Artermisinin and derivatives are now the mainstay of antimalarial treatment however their mechanism of action is only poorly understood. We report the synthesis of a novel series of epoxy-endoperoxides that can be prepared in high yields from simple starting materials. Endoperoxides that are di-substituted with alkyl or benzyl side-chains show efficient inhibition of the growth of both chloroquine sensitive and resistant strains of P. falciparum. A trans-epoxide with respect to the peroxide linkage increases the activity compared to its cis-epoxy counterpart or the parent endoperoxide. The novel endoperoxides do not show a strong interaction with artemisinin.
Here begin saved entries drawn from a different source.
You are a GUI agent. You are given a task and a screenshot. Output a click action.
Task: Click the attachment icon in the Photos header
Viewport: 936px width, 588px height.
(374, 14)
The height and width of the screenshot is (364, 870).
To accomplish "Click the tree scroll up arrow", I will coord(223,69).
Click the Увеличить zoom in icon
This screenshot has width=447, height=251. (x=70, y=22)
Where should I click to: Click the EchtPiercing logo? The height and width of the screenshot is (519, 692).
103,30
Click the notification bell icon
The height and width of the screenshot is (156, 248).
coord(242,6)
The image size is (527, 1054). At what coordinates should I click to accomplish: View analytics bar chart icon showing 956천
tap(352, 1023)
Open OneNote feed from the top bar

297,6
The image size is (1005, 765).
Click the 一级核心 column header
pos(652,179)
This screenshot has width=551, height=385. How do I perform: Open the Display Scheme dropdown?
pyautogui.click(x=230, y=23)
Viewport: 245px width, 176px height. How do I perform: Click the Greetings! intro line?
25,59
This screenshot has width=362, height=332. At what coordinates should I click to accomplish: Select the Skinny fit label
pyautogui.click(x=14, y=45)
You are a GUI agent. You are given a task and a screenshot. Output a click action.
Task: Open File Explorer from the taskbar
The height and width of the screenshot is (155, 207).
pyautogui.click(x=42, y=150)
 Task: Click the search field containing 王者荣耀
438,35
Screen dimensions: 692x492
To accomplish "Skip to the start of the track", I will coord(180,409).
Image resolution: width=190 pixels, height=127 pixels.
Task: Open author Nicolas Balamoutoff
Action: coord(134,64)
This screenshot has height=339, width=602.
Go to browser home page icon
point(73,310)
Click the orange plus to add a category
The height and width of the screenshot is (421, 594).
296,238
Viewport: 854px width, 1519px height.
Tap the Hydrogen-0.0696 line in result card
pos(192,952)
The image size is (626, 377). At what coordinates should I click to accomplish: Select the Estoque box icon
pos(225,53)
We have compared the mechanism of action of the novel endoperoxides with that of artemisinin. Electron microscopy reveals that the novel endoperoxides causes early accumulation of endocytic vesicles, while artemisinin causes disruption of the digestive vacuole membrane. At longer incubation times artemisinin causes extensive loss of organellar structures while the novel endoperoxides cause myelin body formation as well as an accumulation of endocytic vesicles. An early event following endoperoxide treatment is redistribution of the pH sensitive probe, LysoSensor^TM, from the digestive vacuole to punctuate structures. By contrast, neither artemisinin nor the novel endoperoxides cause alterations in endoplasmic reticulum morphology nor show antagonistic antimalarial activity with thapsigargin. Analysis of rhodamine 123 uptake by P. falciparum suggests that disruption of mitochondrial membrane potential occurs as a downstream effect rather than as an initiator of parasite killing. The data suggests that the digestive vacuole is an important initial site of endoperoxide antimalarial activity.